*Travail à faire*
(1) Selon l’extrait sur Ärsenik, pour quelle raison Requiem est-il officiellement le deuxième album solo de Lino ? Répondez en une à trois phrases.
(2) Répondez brièvement aux questions suivantes sur l’extrait sur Ärsenik.
(a) Depuis quelle année Ärsenik est-il dans le rap-jeu ?
(b) À quelle date le premier album des deux frères est-il paru ?
(c) Quel est le titre du premier album solo de Lino, et en quelle année est-il sorti ?
(3) Poursuivez l’extrait sur Ärsenik à partir de l’endroit où il s’arrête.

*Extrait étudié*
L’Exégèse rapologique #3 – Boxe avec les mots d’Ärsenik

Ärsenik… Par où commencer ? Dans le rap-jeu depuis 1992, ce n’est pourtant qu’en 1998 (le 23 novembre, jour béni !) que les deux frères originaires du Congo l’ont définitivement bouleversé, avec un premier album sacré double Disque d’or l’année suivante et encore aujourd’hui considéré comme l’un des plus grands classiques du rap français : Quelques …

Chroniques

[Chronique] Lino – Requiem.

En 2005 sortait Paradis Assassiné, le premier album solo de Lino. L’attente d’un nouvel album était titanesque afin de savoir si Lino pouvait encore faire de bons morceaux sans être aux côtés de son frère Calbo. Le public s’était vu écourter son attente interminable car en 2012, Radio Bitume sortait à titre non-officiel, en effet, l’artiste a affirmé que ce projet était sorti sans son consentement. Requiem est donc officiellement son deuxième album solo. A-t-il réussi à consolider son image de pilier du rap français ?

« Si les hommes naissent pour mourir, mes requiems sont des berceuses. »

*Données de l’exercice*
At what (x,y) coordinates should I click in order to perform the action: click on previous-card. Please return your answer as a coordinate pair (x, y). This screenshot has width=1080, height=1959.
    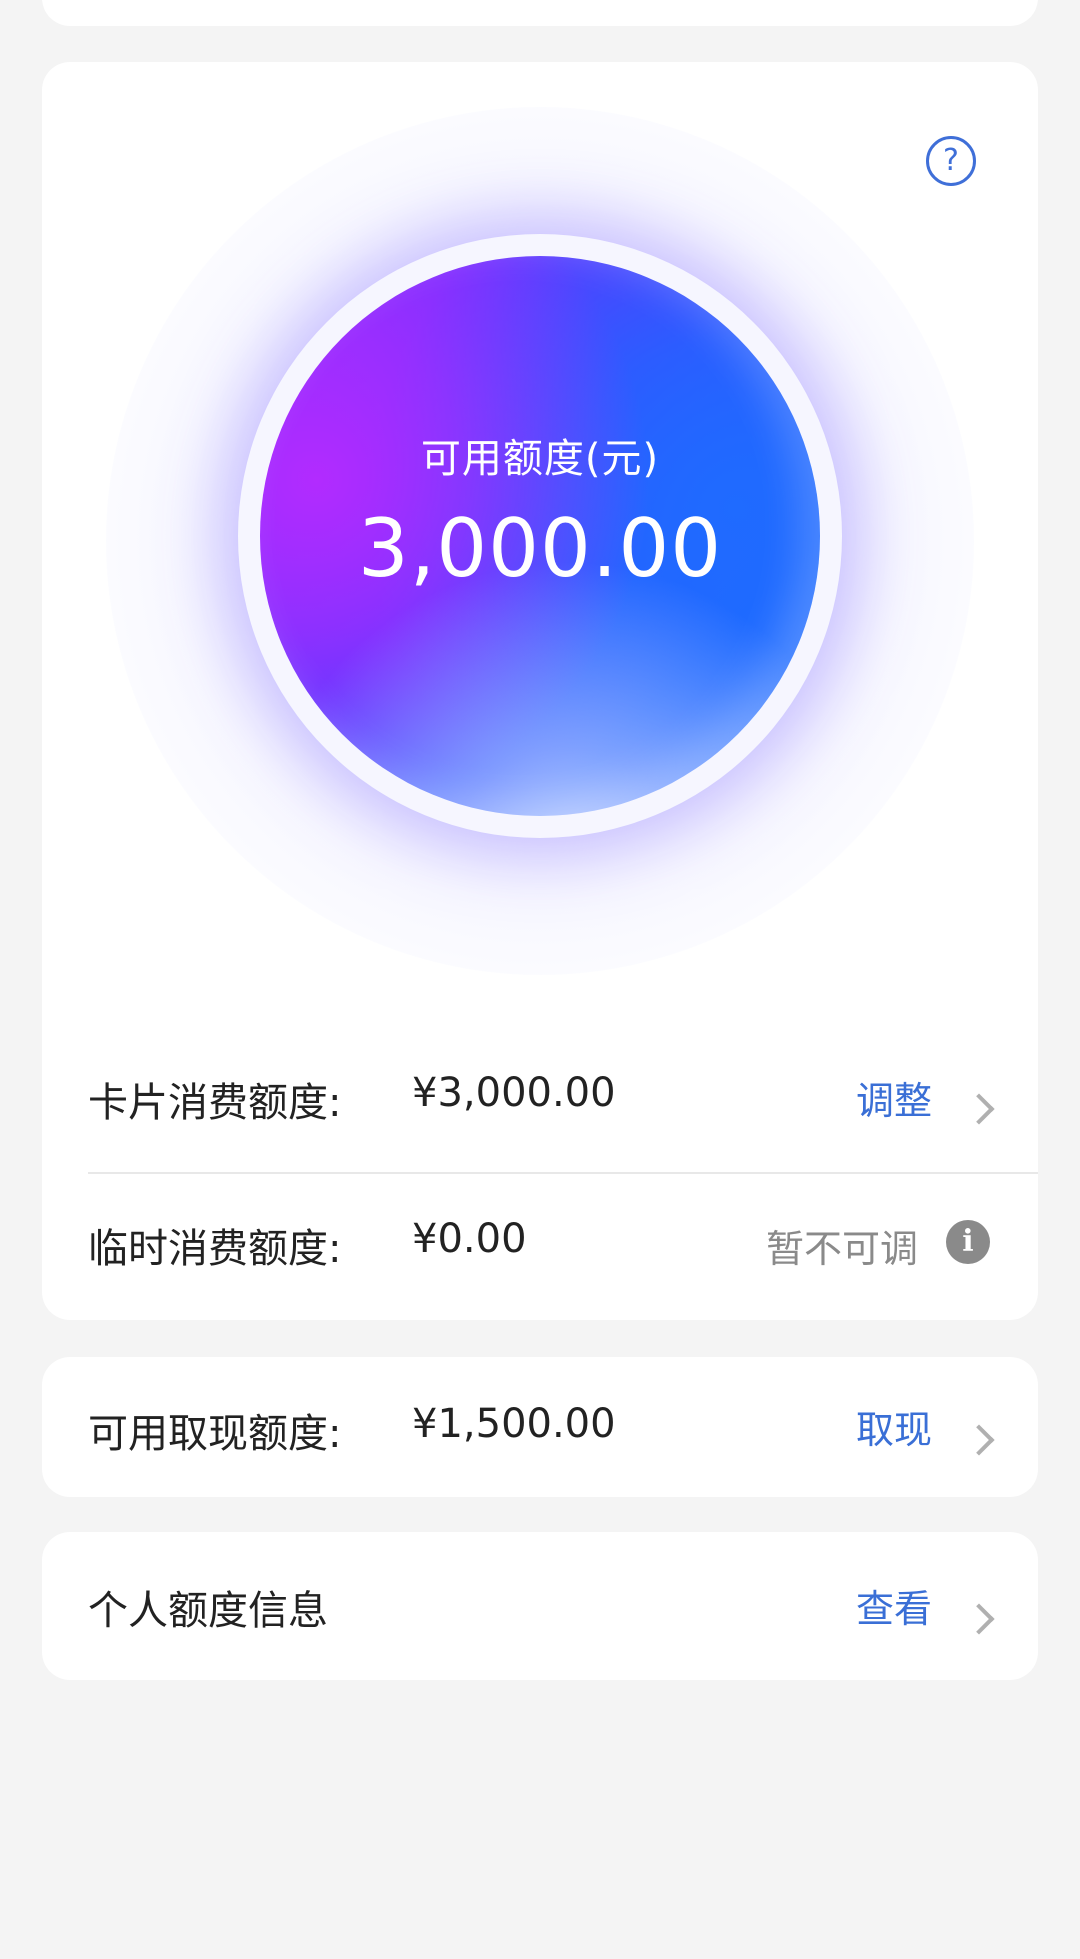
    Looking at the image, I should click on (540, 13).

*Réponses proposées*
(1) Requiem est officiellement le deuxième album solo de Lino parce que Radio Bitume, paru en 2012, est sorti à titre non officiel. L’artiste a en effet affirmé que ce projet avait été publié sans son consentement.

(2)
(a) Depuis 1992.
(b) Le 23 novembre 1998.
(c) Paradis Assassiné, sorti en 2005.

(3)
En toute logique chronologique, après un assassinat des cieux, Lino est venu rapper des chants funèbres en leur honneur. Chouette programme pour un retour très espéré. Les extraits sortis avant le projet garantissaient un album riche en qualité, que l’on pouvait déjà inscrire dans un futur top 10, en fin d’année. 12eme Lettre était une véritable pépite, égotrip certes mais le concept était audacieux. L’idée de réaliser des assonances sur cinq minutes de morceau, simplement avec la lettre L, nous avait séduits et le défi était relevé. De même avec ce fameux Wolfgang, ce n’est pas pour rien s’il était notre morceau préféré en 2014. Véritable claque auditive, l’ange déchu du rap annonçait une arrivée fracassante dans le Panthéon de ce genre musical. Et malheureusement, à l’écoute de ce Requiem, nombreuses sont les déceptions.

« C’est pas du Polanski, ma ‘zique touche pas les p’tites. »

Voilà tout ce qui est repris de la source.